Pickett had her notebook open and went to a couple questions she had.
“How did Cathy’s father manage to keep Ben’s fake name on the title when he bought it?”
“I don’t know yet,” Robin said.
“He just had a fake broker send fake paperwork to Ben,” Cavanaugh said, “and the money and have him sign. The house never really transferred, although Ben thought it did and got paid for it.”
Pickett looked at Cavanaugh and the detective shrugged. “Worked a scam case back about fifteen years ago where that was the scam. Only the buyers were getting drug houses to use, leaving the original owners holding the bag.”
Sarge shook his head. “A great way to get storage. The guy putting the bodies up in the attic was getting the money for the houses from the bodies.”
“How much were they paying the crematorium for each cremation?”
“Nine hundred a body,” Robin said. “Some more, but nine hundred was the minimum at that time.”
“For a hundred bodies a house,” Sarge said, “that’s ninety grand. Wow. What did that house sell for back then?”
“Twenty-three thousand,” Robin said, glancing at her notes.
Pickett was stunned.
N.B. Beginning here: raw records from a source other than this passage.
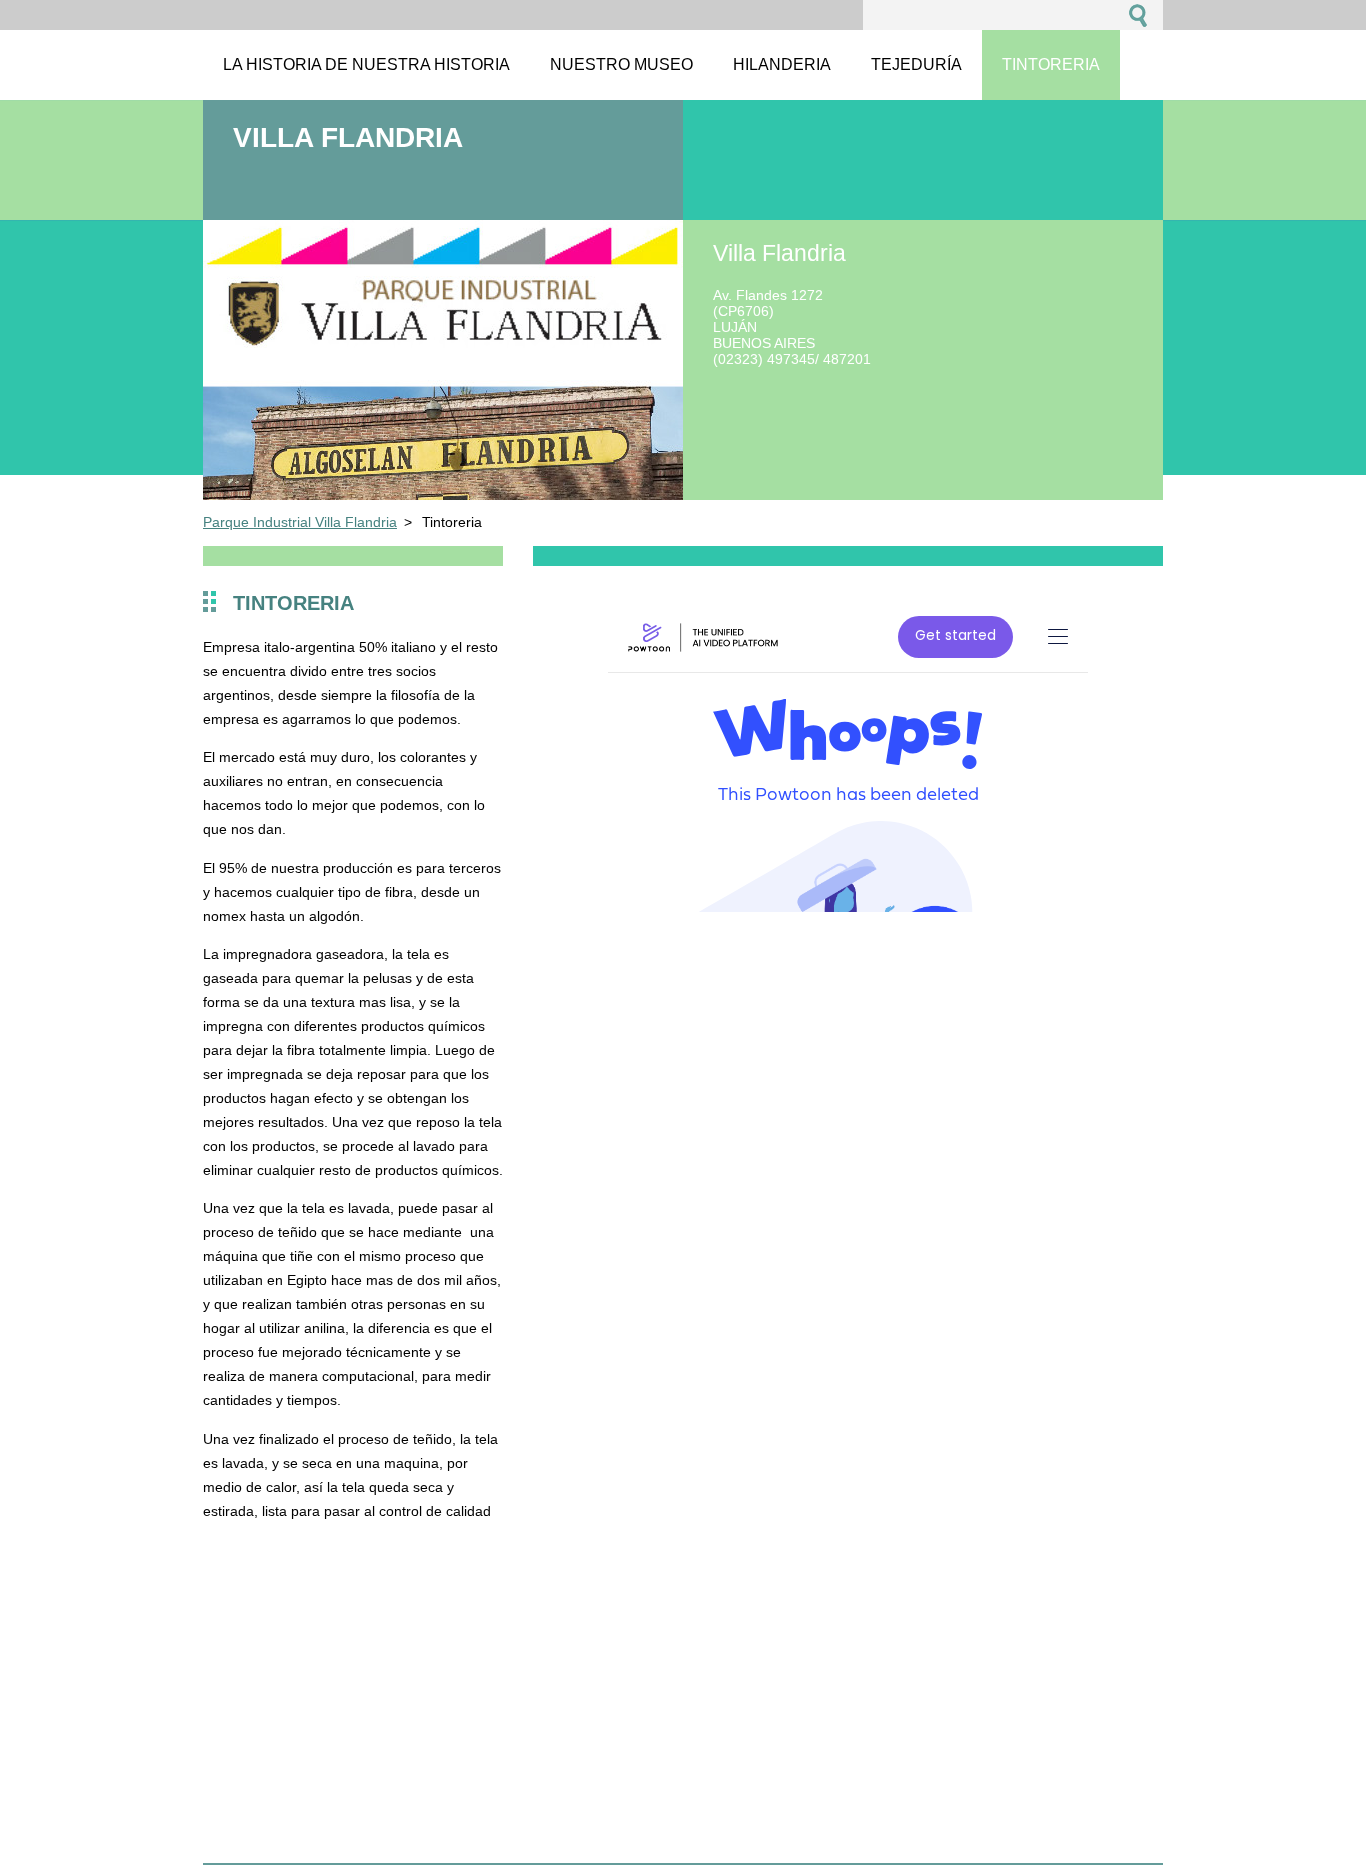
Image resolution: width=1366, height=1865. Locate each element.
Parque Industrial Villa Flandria (300, 522)
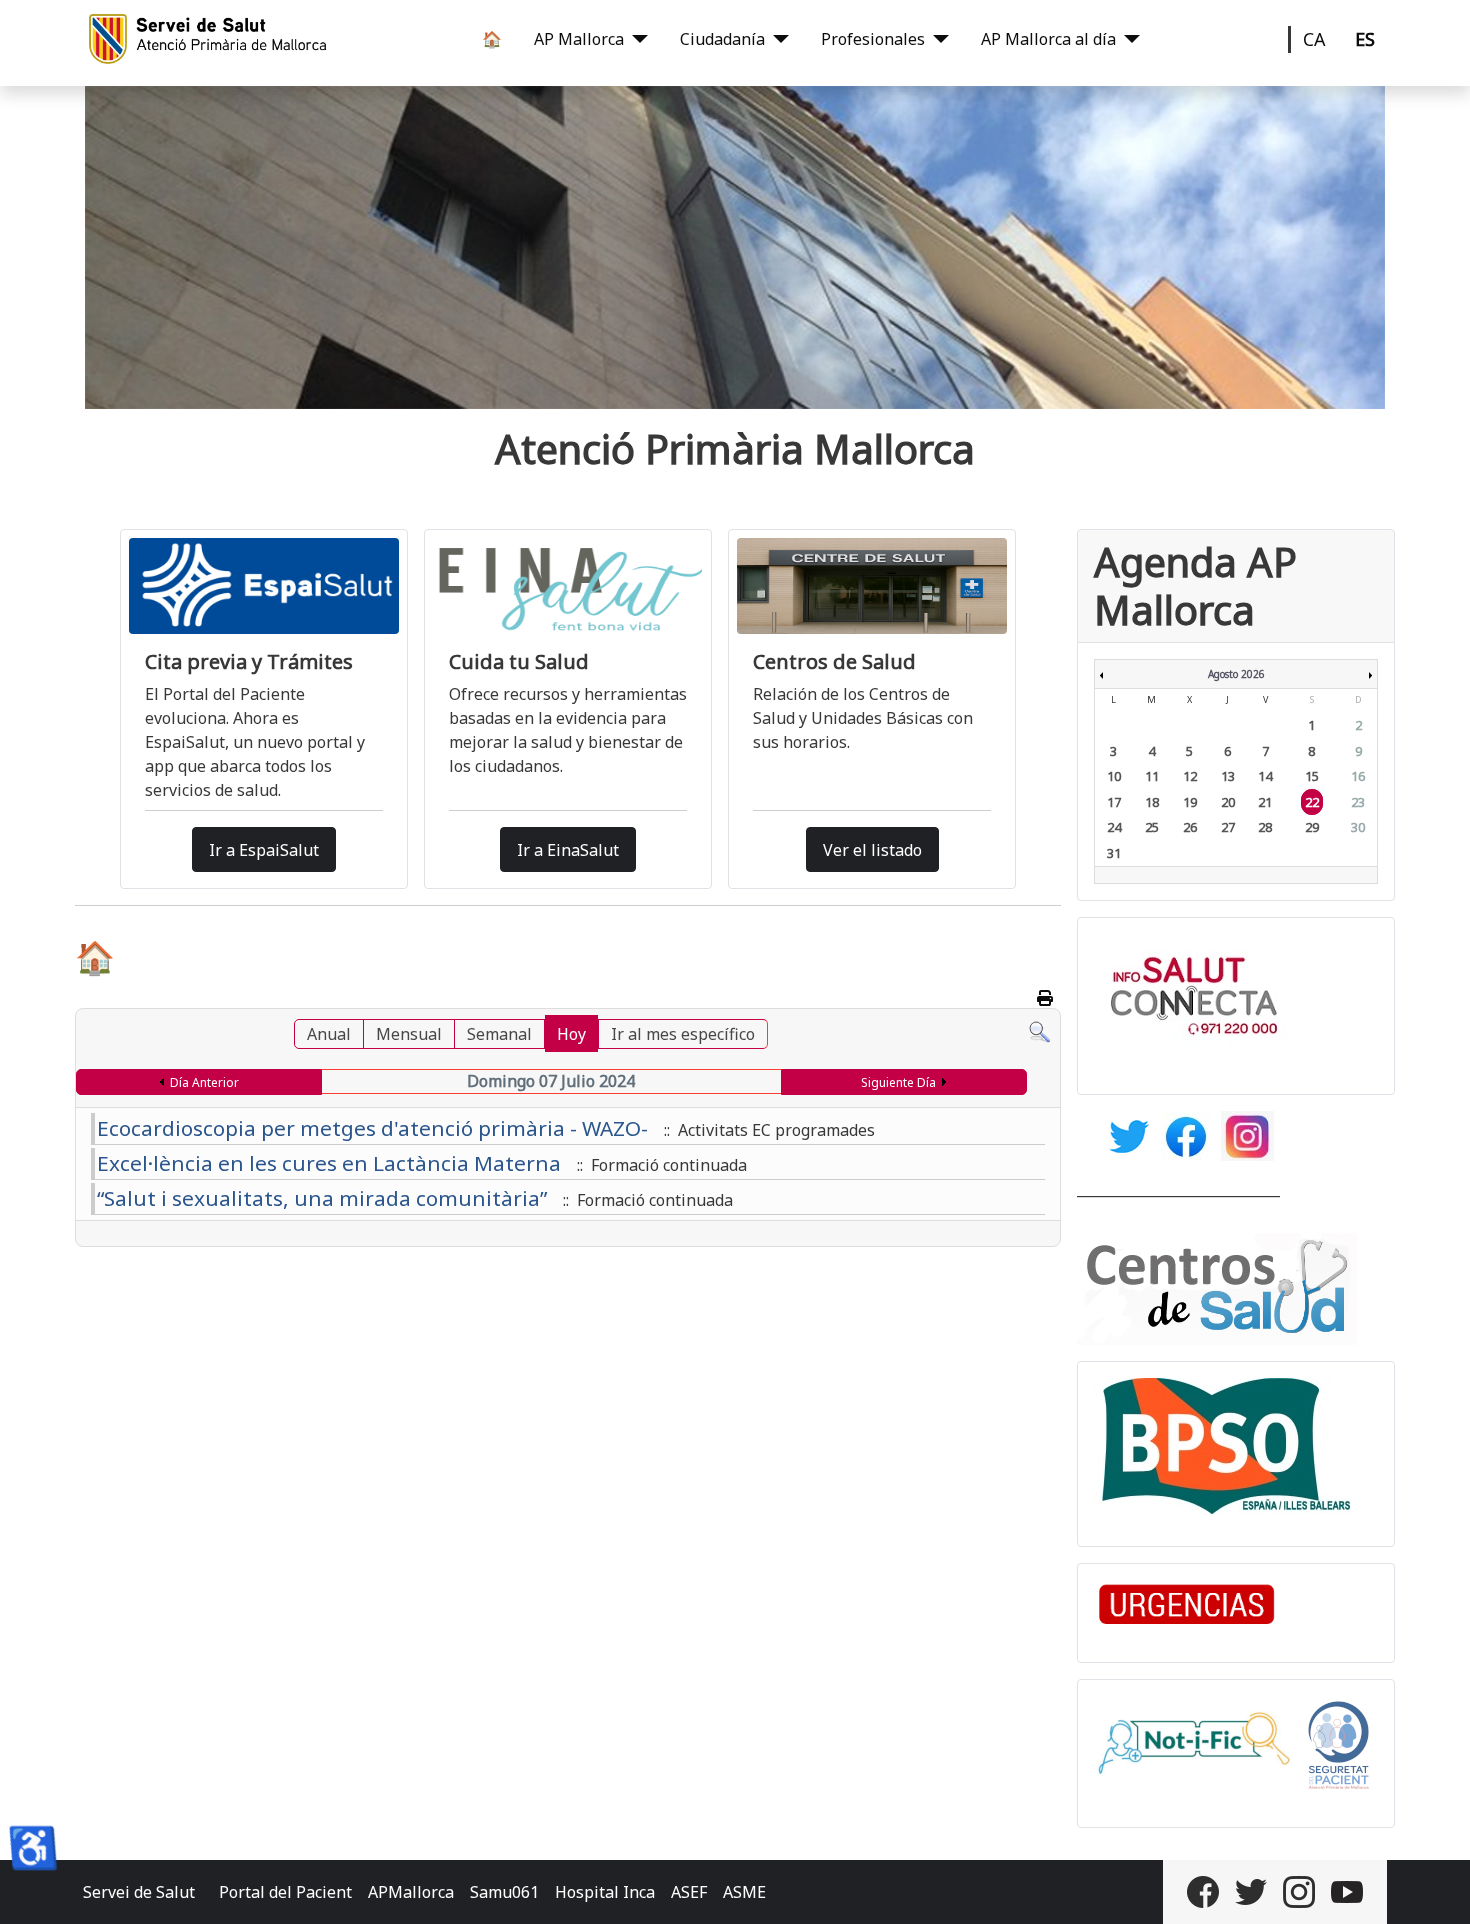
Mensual (409, 1034)
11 (1152, 776)
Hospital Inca (605, 1892)
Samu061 (504, 1892)
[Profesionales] (937, 39)
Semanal (499, 1034)
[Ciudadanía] (777, 39)
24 (1114, 827)
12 (1190, 776)
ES (1365, 39)
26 (1190, 827)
The money explained a lot of this.
At that moment the waiter came to take their order.
They all four ordered lunches and iced teas, then after the waiter left, Robin said, “Want the real disgusting stuff now?”
Pickett shook her head no.
“Do we have to?” Sarge asked.
“Getting old is making these two whiners, isn’t it?” Cavanaugh asked Robin.
“No,” Robin said, smiling, “they just know when I say something is disgusting, it is really disgusting.”
“Now I don’t want to hear it either,” Cavanaugh said.
“Too late,” Pickett said, laughing. “She’s going to tell us anyway.”
Robin nodded and dug out some notes.
“I called a friend at the lab who was working on this case and she and I decided to focus in on just one body in the second house that was in the bed upstairs.”
Pickett nodded. “I told you about how the body was embalmed with the genitals sewn open? From what my friend can tell, the body was ‘cleaned out’ every few months or so for the entire thirty-five years since the poor woman was killed and embalmed.”
“Oh, my god,” Cavanaugh said, shaking his head.
“So we only have DNA traces for the last five or six uses of the corpse.”
“Five or six uses in three months?”
Robin nodded. “That was just one body.”
“So why did they bury some of the girls,” Sarge asked, “if they were being used?”
“Burying didn’t stop the use,” Robin said. “Each basement had a shovel in it and each body had been buried in a very shallow grave in a black tarp that the forensics are getting prints off of. A lot of prints. Seems the girls were being dug up and reburied all the time.”
Pickett just sort of shuddered. This really was disgusting. Robin had been right.
“Are you telling me that a guy could go in there, dig up a girl and have sex with her?” Cavanaugh asked.
Robin nodded. “I found the listings for the houses on the dark web. The listings have not been updated and are not responding. But yes, exactly that.”
“Any way to trace those listings?”
“Will has his best working on it,” Robin said. “Trying to come at it from the contact side. But looks as if the clientele of these houses were from all over the world. And they paid $5,000 for two days’ rental of the house. Unlimited use of the facilities.”
Pickett just shook her head and tried not to imagine any of it.
Sarge looked at the stunned face of Cavanaugh. “I warned you about when Robin says something is disgusting, don’t ask.”
Cavanaugh laughed. “That’s some pretty sick shit.”
“Very sick,” Pickett said. “Very damned sick.”